> [Exercise brief]: What is needed is an exact copy of every line from the one containing "You are a GUI" through the end of the entries; please set it down without any pictures.

◇ ◇ ◇ ◇

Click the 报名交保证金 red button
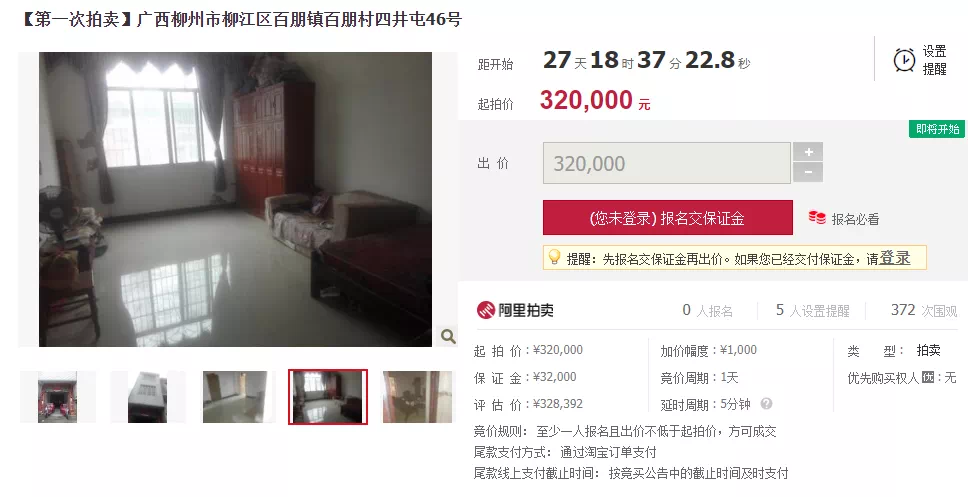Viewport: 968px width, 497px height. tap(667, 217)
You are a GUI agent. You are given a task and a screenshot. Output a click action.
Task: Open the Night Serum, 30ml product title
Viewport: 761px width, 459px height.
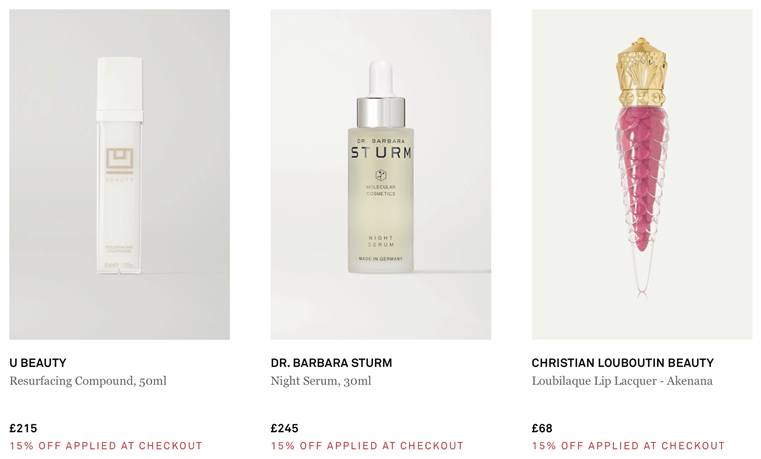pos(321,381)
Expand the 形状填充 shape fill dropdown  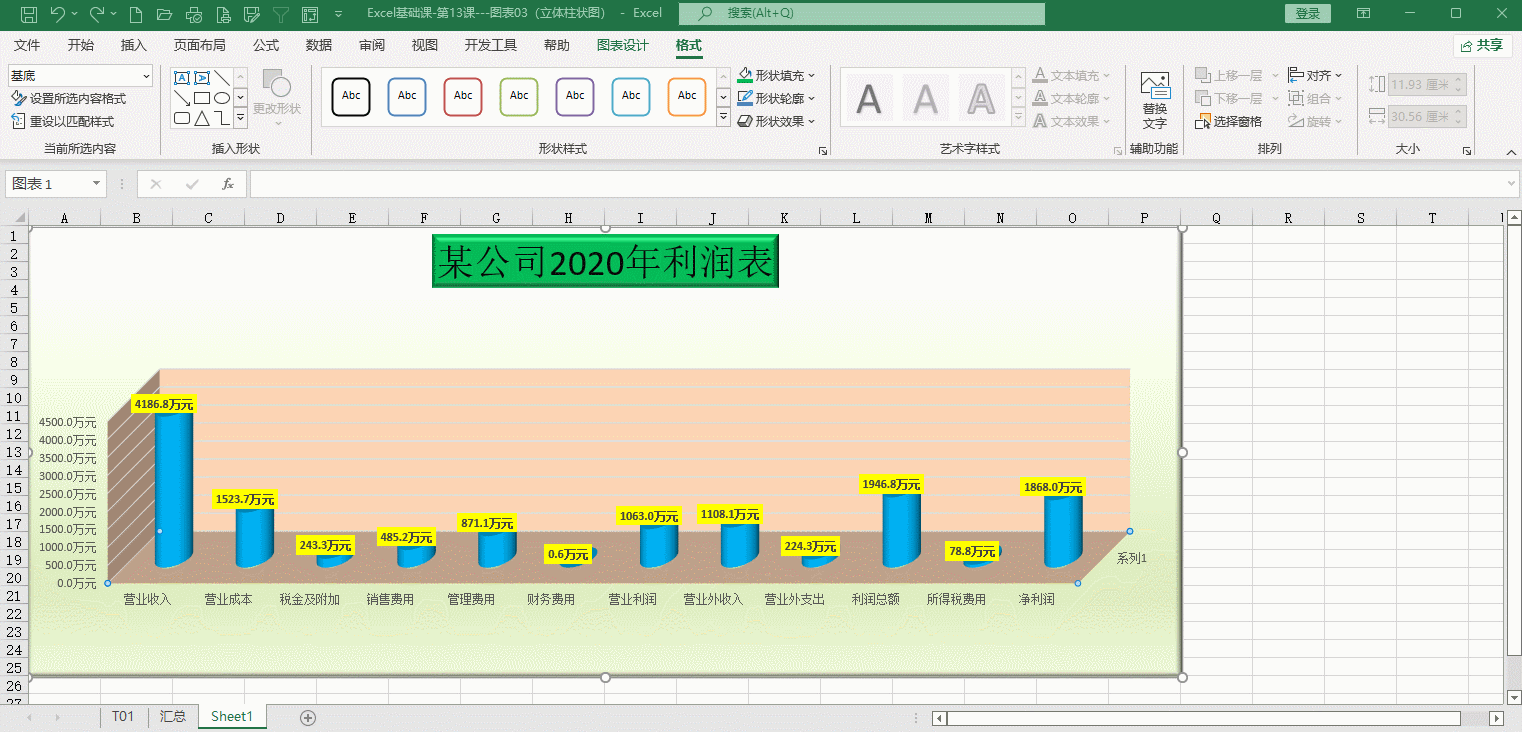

◇ ◇ ◇ ◇

> [Exercise output]:
You are a GUI agent. You are given a task and a screenshot. Output a click action.
Task: Open the Night Serum, 30ml product title
Viewport: 761px width, 459px height.
pos(321,381)
Expand the 形状填充 shape fill dropdown  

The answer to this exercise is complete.